George Packer details the ways in which there's been a bit of a rapprochement between military people and intellectual sorts in the 21st century, bred, primarily, by the exigencies of counterinsurgency: "The soldiers whose reputations have been made and not destroyed in Iraq—General David Petraeus, Colonel H. R. McMaster, Lieutenant Colonel John Nagl—have doctorates in the humanities."

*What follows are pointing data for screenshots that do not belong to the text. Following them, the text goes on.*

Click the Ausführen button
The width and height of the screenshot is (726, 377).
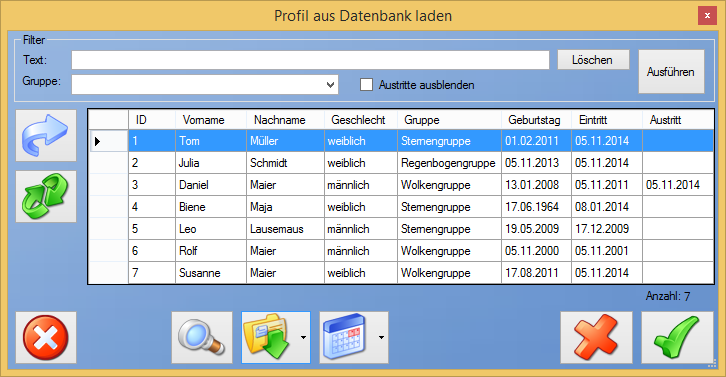tap(671, 72)
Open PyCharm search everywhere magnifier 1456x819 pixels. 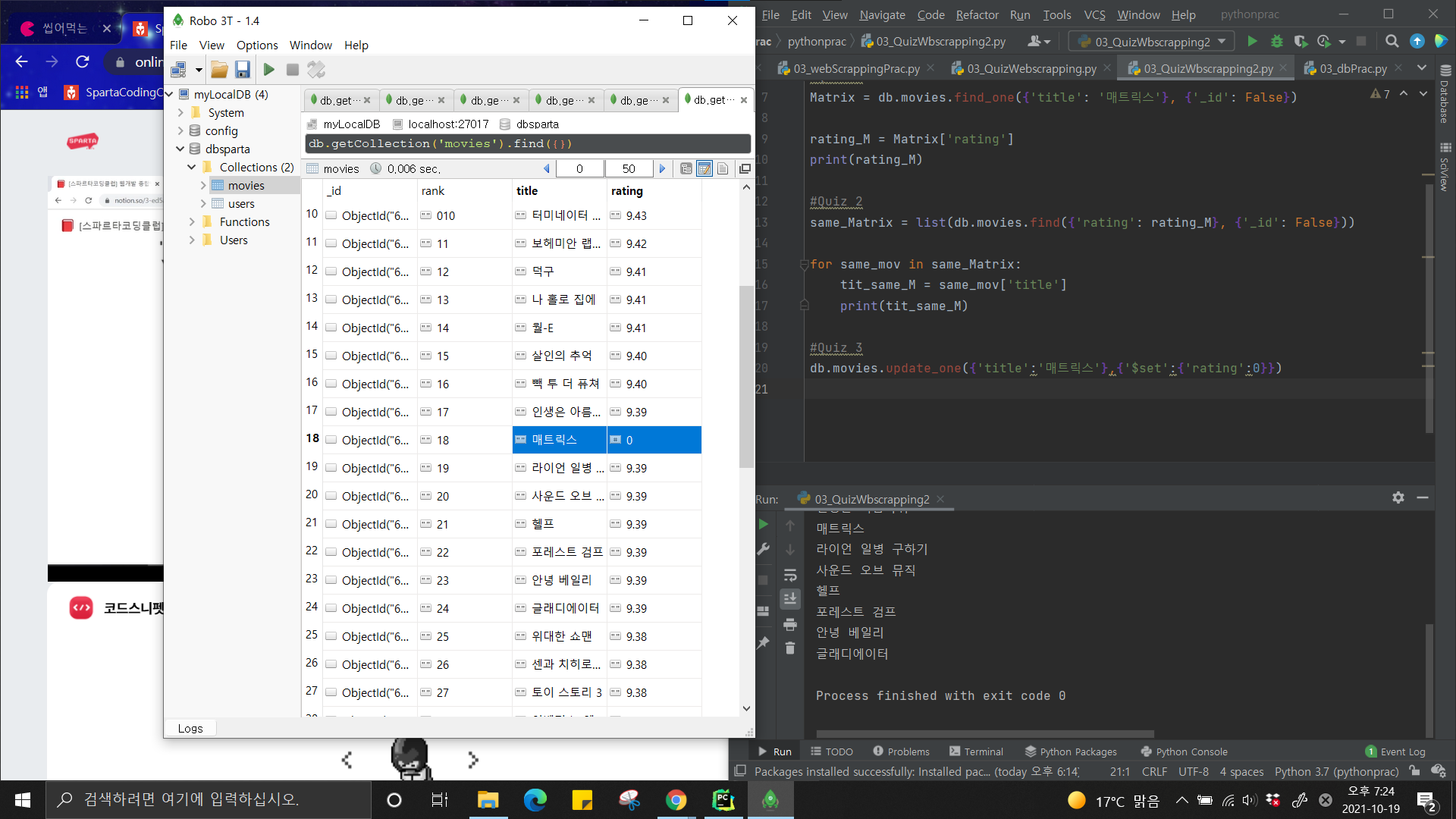coord(1392,42)
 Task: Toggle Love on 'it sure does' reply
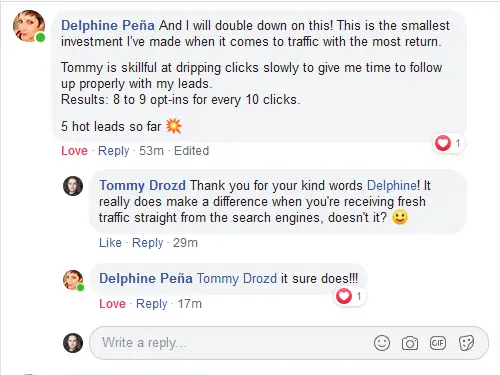point(112,304)
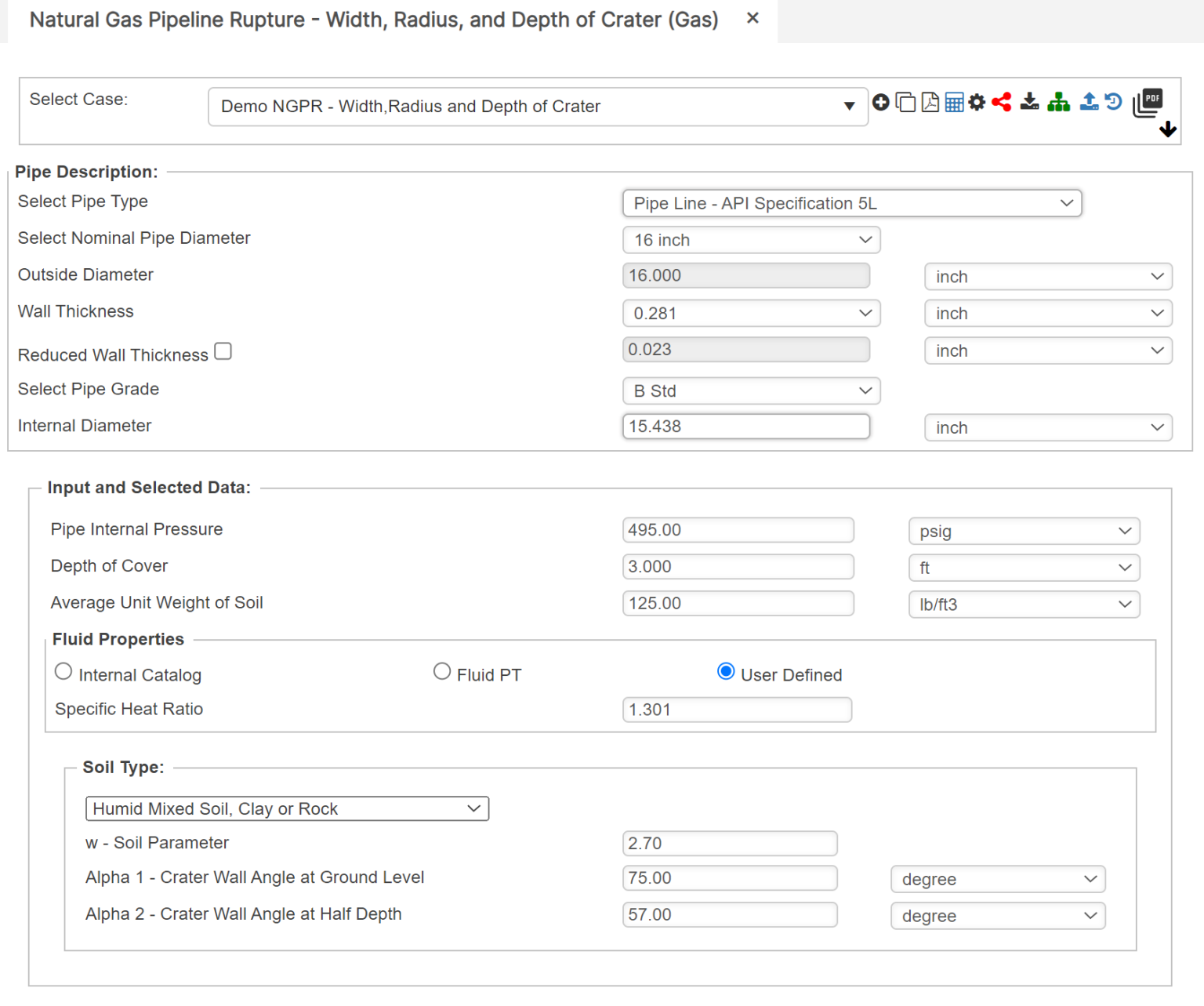This screenshot has width=1204, height=1006.
Task: Open the Select Pipe Grade dropdown
Action: point(751,391)
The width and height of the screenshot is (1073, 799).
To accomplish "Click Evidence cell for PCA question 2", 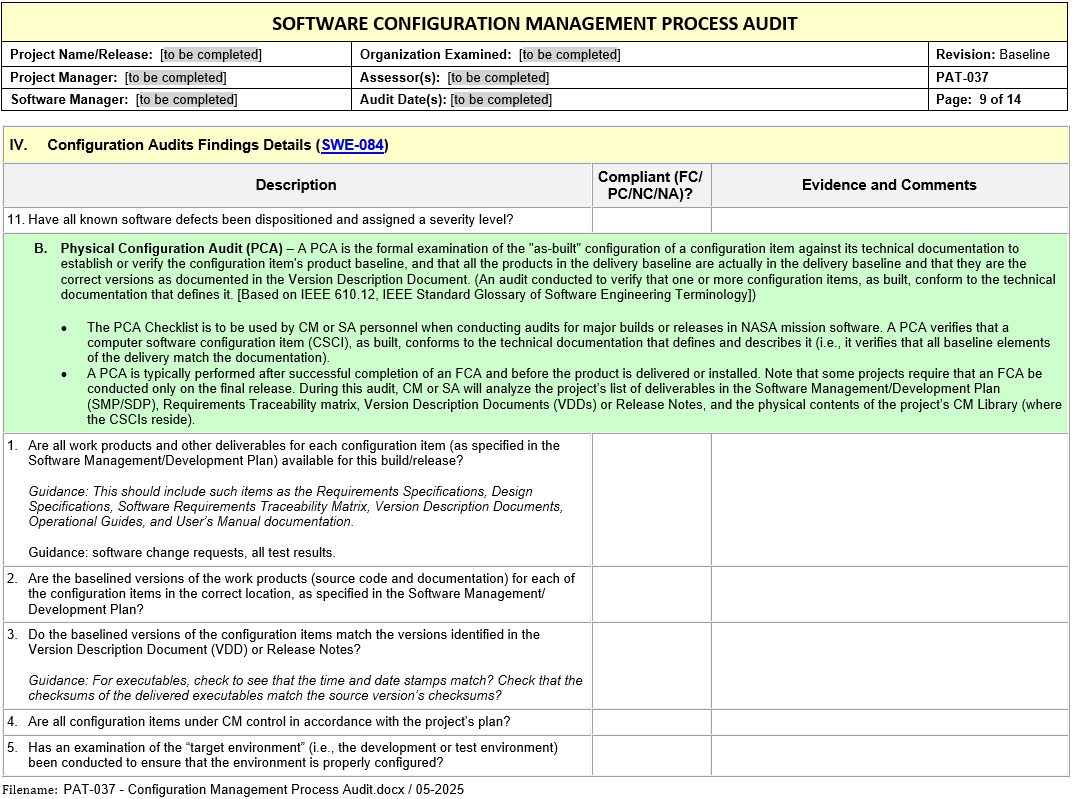I will click(x=889, y=594).
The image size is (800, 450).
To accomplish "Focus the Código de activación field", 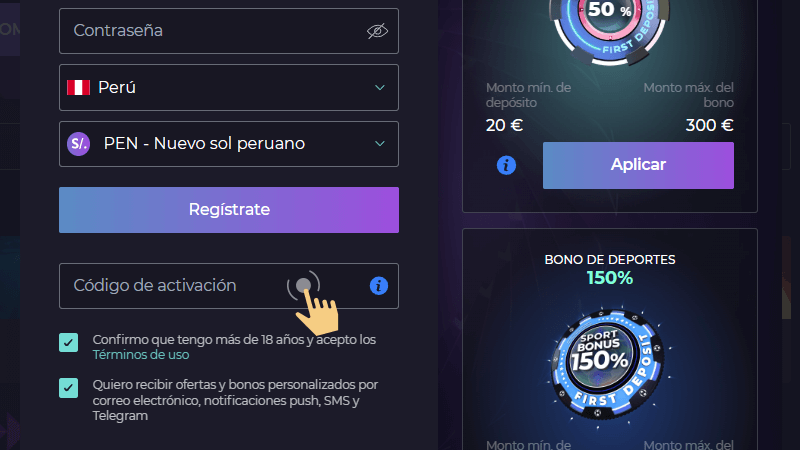I will 229,286.
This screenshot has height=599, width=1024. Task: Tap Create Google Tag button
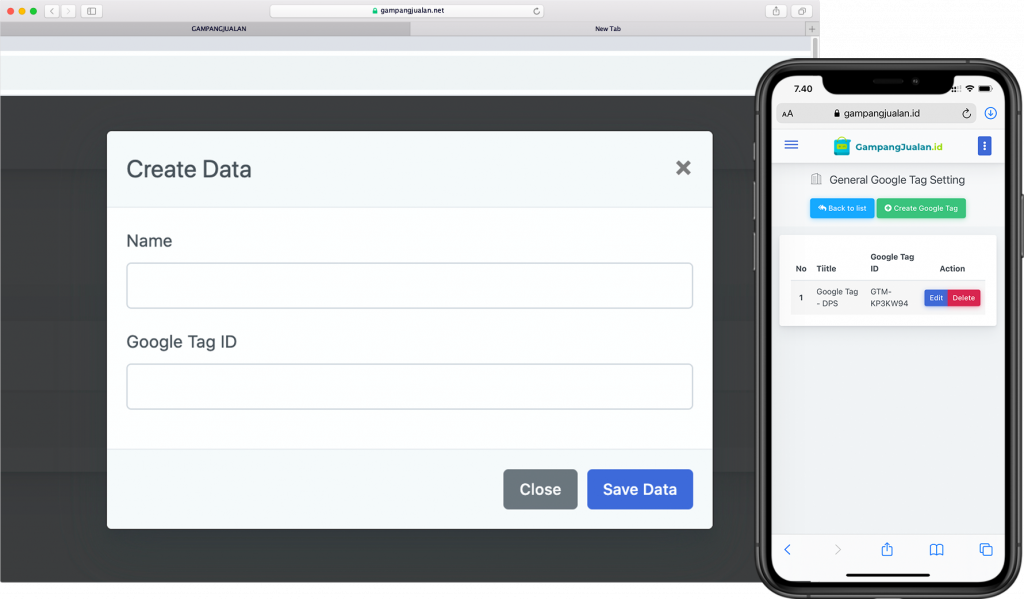coord(921,208)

"Desperate times," as he writes "breed desperate measures," including McMaster bringing an anti-war British political scientist to Iraq because he's knowledgeable about the country. Packer says that he's under "no illusion that this rapprochement between guns and brains is widespread or guaranteed to last" but one should probably be more pessimistic than that. As he pointed out, this has largely come about as a result of an Iraq-driven desperation. The trouble is that it hasn't worked. If hawkish intellectuals had understood more about military matters, if understanding of counterinsurgency had been wider-spread inside the military, if US elites had understood Iraqi history and culture better this misguided war never would have come to pass. Instead, this learning has all taken place in the futile context of a mission doomed to failure. The resulting experience is going to be an unpleasant one, and I think the odds favor a return to the post-Vietnam environment where academics deem the military too distasteful to contemplate and the military decides to borrow more deeply into the warrens of conventional firepower-oriented warfare.


If Packer were a decent human being, he'd acknowledge that the "intellectuals" did a fair bit of heavy lifting in pushing us into this war, that the reconciliation which pleases him so much is being paid for in military blood, and that it remains unclear what the hell the "intellectuals" have to contribute to any intellectual-military partnership beyond a willingness to accept accolades for courage that someone else has. Gawd, what a ponce.
That said, I wish the Dems would push for colleges--especially the name brand ones--to except the military from whatever regulation keeps it from easy integration on campuses. That really does seem like cutting your throat to spite your face.